Expensive, Difficult, Labor-intensive
ITER is a tokamak. The system of magnets for holding the plasma in it forms a field with an induction of 13 Tesla (this is 200 thousand times greater than the Earth’s magnetic field). For this, conductors made of niobium-tin and niobium-titanium alloys are used, which are in a superconducting state at a temperature of about four kelvins, or – 269 degrees Celsius. To cool to such a temperature, channels are put inside the coils through which liquid helium flows.

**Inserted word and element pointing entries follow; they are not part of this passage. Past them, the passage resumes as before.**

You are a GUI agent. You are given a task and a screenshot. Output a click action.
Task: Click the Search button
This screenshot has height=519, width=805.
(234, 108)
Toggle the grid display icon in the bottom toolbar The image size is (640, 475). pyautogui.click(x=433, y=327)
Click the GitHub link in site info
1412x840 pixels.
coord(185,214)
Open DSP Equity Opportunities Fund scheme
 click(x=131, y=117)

The vacuum chamber itself in the form of a torus (a donut, as it is called in ITER) is made of the special stainless steel mentioned above, which can withstand the neutron radiation that occurs during the operation of the tokamak. At 19 meters in diameter and 11 meters high, it weighs more than five thousand tons. The chamber has double walls, between which distilled water splashes – the reactor coolant.

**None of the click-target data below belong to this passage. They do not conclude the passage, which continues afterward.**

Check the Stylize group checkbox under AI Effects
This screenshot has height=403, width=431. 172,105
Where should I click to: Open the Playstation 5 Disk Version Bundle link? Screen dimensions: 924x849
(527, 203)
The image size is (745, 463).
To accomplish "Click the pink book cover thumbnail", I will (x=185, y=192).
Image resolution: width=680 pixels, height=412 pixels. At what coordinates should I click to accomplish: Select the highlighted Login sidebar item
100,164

Neutron radiation is the main negative aspect of tokamak operation. To trap high-energy neutrons, the inner wall of the donut is covered with a blanket. This is a system of 440 cassettes made of copper reinforced with stainless steel. The front wall of the cassettes is covered with a beryllium layer 8 to 10 mm thick. As they wear out, the beryllium layers will be replaced. The blanket must slow down the neutrons and remove the heat that is released in the process. Each cassette weighs more than 4.5 tons, and in total they will take 12 tons of beryllium.
At the same time, the blanket is also a tool for experimentation. Three of his TBM (Test Blanket Modules) cassettes contain an isotope of lithium. As a result of the collision of neutrons with this isotope, helium-4 is formed and tritium. Perhaps the use of such cassettes will allow the reactor to thus produce tritium for use as fuel.
Another protective mechanism of ITER is the divertor, which is located at the bottom of the vacuum chamber. Its task is to remove contaminants from the plasma, including beryllium dust, which cause additional radiation that can adversely affect the camera.
ITER uses a mixture of deuterium and tritium as fuel, and this reactor is the first one adapted specifically for it. The fuel will be heated to the state of plasma using a high-frequency heater (in fact, a large microwave oven). You can also use the central electromagnet, providing induction heating of the plasma.
A deuterium-tritium mixture will be introduced into the chamber from which the air is evacuated, with the electromagnets operating. There it will heat up, ionize, and become plasma. To “turn on the gas”, an ice gun will be installed at ITER. It literally freezes the fuel mixture and shoots it into the plasma in small pellets at speeds up to 1000 meters per second. It sounds big, but there will be no more than one gram of fuel in the chamber at any given time.
The largest component of ITER is the cryostat, that is, the reactor shell. It is almost 30 meters high and in diameter and weighs 3850 tons. The cryostat will provide support for all mechanisms of the tokamak and will also become a barrier between it and the external environment. Outside, it will be surrounded by bioprotection — a two-meter layer of concrete.
Of course, the tokamak also has control systems, a fuel system for storing and supplying a deuterium-tritium mixture, a vacuum system for pumping air, a cryogenic and water system for cooling, a remote manipulator for replacing blanket and diverter cassettes, and a waste storage.
ITER is an expensive and complex installation, and it will not supply electricity to the grid – on the contrary, it will actively consume, because it will need 110 megawatts constantly and 620 megawatts during plasma ignition to power it. However, there is a reason for its construction. It is expected that ITER will answer most of the questions regarding the practical use of fusion reactors, will provide an exceptionally large amount of information for improving technology and will subsequently allow the creation of commercially successful power plants. That is, it is an investment for the sake of future profit. However, another option is also possible: ITER will prove that thermonuclear energy is untenable (at least in our time). Well, a negative experience is also an experience.